Monthly Malware Statistics: August 2010

Contents

In August, there was a significant increase in exploits of the CVE-2010-2568 vulnerability. Worm.Win32.Stuxnet, which notoriously surfaced in late July, targets this vulnerability, as does the Trojan-Dropper program which installs the latest variant of the Sality virus - Virus.Win32.Sality.ag. Unsurprisingly, black hats lost no time in taking advantage of this latest vulnerability in the most commonly used version of Windows. However, on 2 August Microsoft released MS10-046 which provides a patch for the vulnerability. This update was rated 'Critical', meaning it should be installed as soon as possible on all computers running the vulnerable operating system.

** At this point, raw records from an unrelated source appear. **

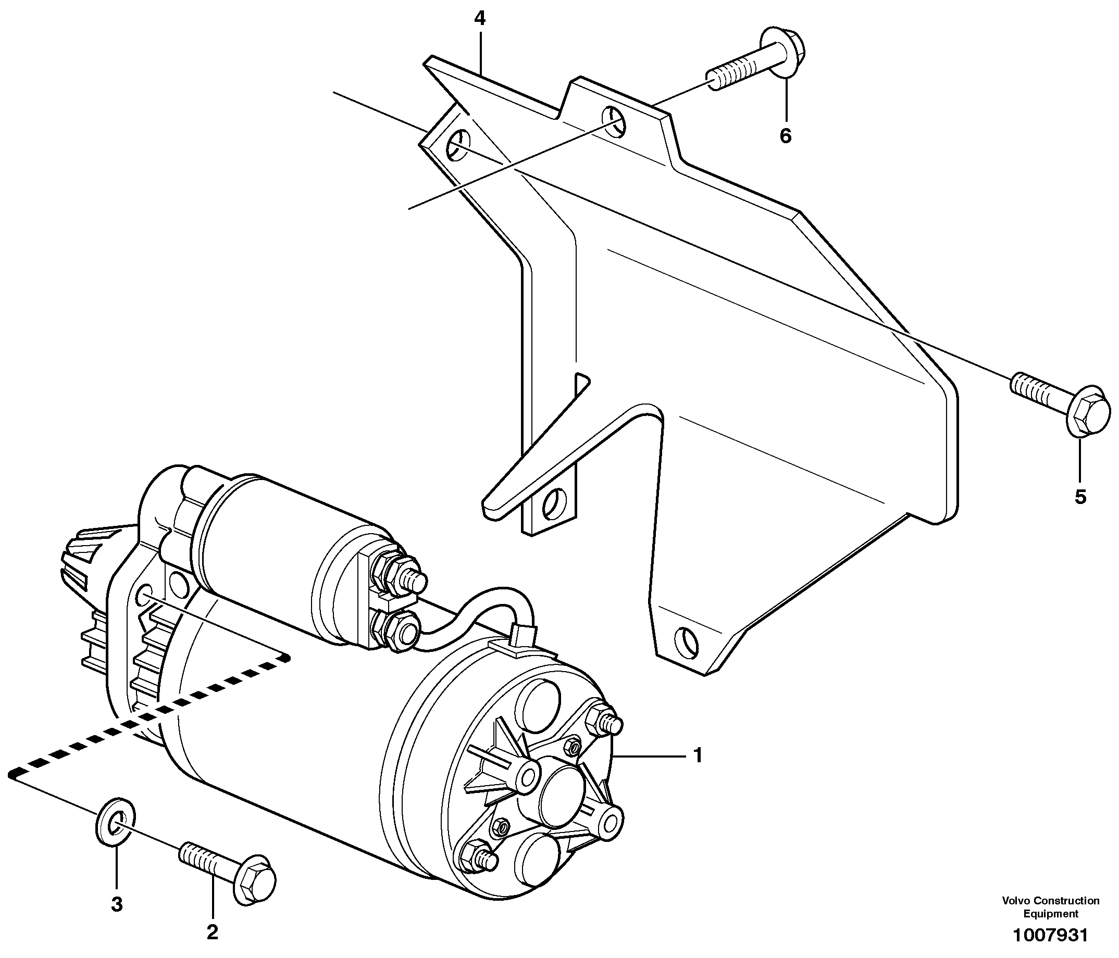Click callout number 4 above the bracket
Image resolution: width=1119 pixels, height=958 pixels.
[480, 19]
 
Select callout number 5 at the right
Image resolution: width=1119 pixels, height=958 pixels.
[1079, 497]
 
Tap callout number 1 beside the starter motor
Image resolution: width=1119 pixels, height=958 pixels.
[698, 755]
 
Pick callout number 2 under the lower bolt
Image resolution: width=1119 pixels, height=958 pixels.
[212, 931]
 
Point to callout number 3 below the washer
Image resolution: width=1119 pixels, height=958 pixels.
[117, 904]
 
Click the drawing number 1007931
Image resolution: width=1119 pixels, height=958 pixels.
[1050, 935]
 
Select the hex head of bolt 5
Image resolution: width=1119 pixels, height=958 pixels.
[1089, 418]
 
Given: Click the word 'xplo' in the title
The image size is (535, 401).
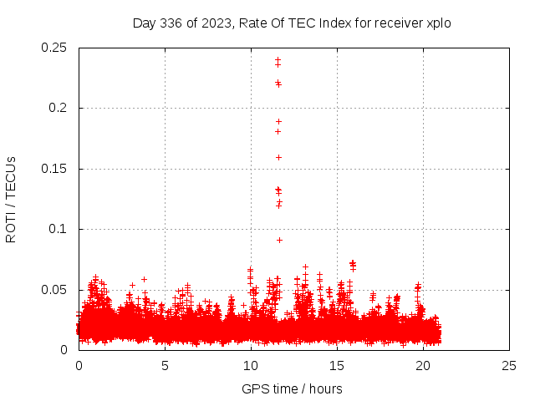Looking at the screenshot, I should [x=439, y=23].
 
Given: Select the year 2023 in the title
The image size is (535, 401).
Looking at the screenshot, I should [x=216, y=23].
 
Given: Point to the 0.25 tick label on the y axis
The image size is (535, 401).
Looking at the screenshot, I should [x=55, y=48].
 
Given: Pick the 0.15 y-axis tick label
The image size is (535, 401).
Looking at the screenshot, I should [x=55, y=169].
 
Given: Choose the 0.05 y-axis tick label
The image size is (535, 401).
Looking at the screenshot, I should [x=55, y=290].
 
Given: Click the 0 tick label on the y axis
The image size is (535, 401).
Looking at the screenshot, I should [x=66, y=350].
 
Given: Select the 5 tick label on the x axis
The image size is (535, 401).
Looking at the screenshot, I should [x=165, y=365].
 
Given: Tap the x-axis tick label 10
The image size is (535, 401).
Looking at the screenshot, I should [x=251, y=365].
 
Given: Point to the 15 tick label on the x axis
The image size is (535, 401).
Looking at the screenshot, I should [x=337, y=365].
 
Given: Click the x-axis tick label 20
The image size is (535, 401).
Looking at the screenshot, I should [x=423, y=365].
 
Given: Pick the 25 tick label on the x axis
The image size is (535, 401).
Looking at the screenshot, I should [x=509, y=365].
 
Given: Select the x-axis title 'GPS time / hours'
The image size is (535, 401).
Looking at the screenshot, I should [x=292, y=388].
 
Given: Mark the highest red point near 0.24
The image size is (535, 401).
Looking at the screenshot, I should [x=278, y=59].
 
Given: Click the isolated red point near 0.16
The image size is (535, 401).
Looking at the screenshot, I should [x=278, y=157].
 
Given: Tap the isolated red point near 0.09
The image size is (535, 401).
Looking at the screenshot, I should [x=279, y=240].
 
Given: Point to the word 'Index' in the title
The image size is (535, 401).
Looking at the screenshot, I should [x=345, y=23].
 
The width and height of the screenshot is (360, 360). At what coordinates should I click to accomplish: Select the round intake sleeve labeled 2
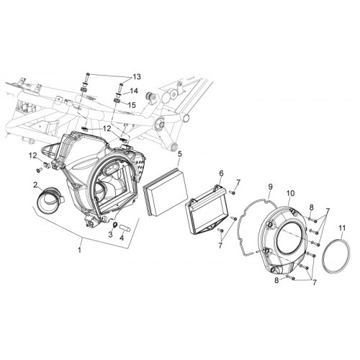pos(50,200)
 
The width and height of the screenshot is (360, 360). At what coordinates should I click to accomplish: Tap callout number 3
pos(110,235)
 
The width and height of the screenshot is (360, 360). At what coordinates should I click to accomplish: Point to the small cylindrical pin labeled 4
pos(125,228)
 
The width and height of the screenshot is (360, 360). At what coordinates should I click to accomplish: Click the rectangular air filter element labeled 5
pos(166,192)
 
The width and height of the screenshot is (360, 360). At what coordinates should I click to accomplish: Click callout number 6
pos(221,173)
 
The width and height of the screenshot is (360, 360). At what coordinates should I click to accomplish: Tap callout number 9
pos(271,186)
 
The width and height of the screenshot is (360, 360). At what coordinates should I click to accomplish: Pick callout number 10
pos(290,193)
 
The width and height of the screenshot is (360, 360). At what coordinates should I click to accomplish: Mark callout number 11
pos(342,228)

Malicious programs detected on users' computers

The first Top Twenty ranking shown below lists malware, adware and potentially unwanted programs that were detected and neutralized by the on-access scanner when they were accessed for the first time.

 

Position Change in position Name Number of infected computers
1 0 Net-Worm.Win32.Kido.ir 280087
2 0 Virus.Win32.Sality.aa 172770
3 0 Net-Worm.Win32.Kido.ih 153825
4 0 Net-Worm.Win32.Kido.iq 107156
5 1 Trojan.JS.Agent.bhr 106796
6 -1 Exploit.JS.Agent.bab 90465
7 0 Worm.Win32.FlyStudio.cu 75394
8 0 Virus.Win32.Virut.ce 68010
9 new Exploit.Win32.CVE-2010-2568.d 52193
10 -1 Trojan-Downloader.Win32.VB.eql 48440
11 new P2P-Worm.Win32.Palevo.arxz 42145
12 new Exploit.Win32.CVE-2010-2568.b 40385
13 -3 Worm.Win32.Mabezat.b 38252
14 new Worm.Win32.VBNA.b 37461
15 new AdWare.WinLNK.Agent.a 37240
16 new Virus.Win32.Sality.ag 36144
17 new Trojan-Dropper.Win32.Sality.r 32352
18 new Trojan.Win32.Autoit.ci 31391
19 -8 Trojan-Dropper.Win32.Flystud.yo 29475
20 new Packed.Win32.Krap.ao 29309

 

As in July, the top half of the ranking remains virtually unchanged, with the exception of a few small changes.

Kido (aka Conficker) remains in first, third and fourth place, while the file infectors Virus.Win32.Virut.ce (eighth place) and Virus.Win32.Sality.aa (second place) have also held on to their positions. Trojan.JS.Agent.bhr (fifth place) and Exploit.JS.Agent.bab (sixth place) have also maintained their positions, merely swapping places.

The July rankings mentioned a new vulnerability in Windows LNK shortcuts, which was later dubbed CVE-2010-2568. As expected, cybercriminals started actively exploiting this vulnerability: the August rankings include three pieces of malware which are linked to CVE-2010-2568 in one way or another. Two of these - Exploit.Win32.CVE-2010-2568.d (ninth place) and Exploit.Win32.CVE-2010-2568.b (twelfth place) - directly exploit the vulnerability while the third, Trojan-Dropper.Win32.Sality.r (seventeenth place), uses it to propagate. It generates vulnerable LNK shortcuts with names designed to attract attention and spreads these across local networks. The malware is launched when a user opens a folder containing one of these shortcuts. The main function of Trojan-Dropper.Win32.Sality.r is to install the latest modification of Virus.Win32.Sality.ag (sixteenth place).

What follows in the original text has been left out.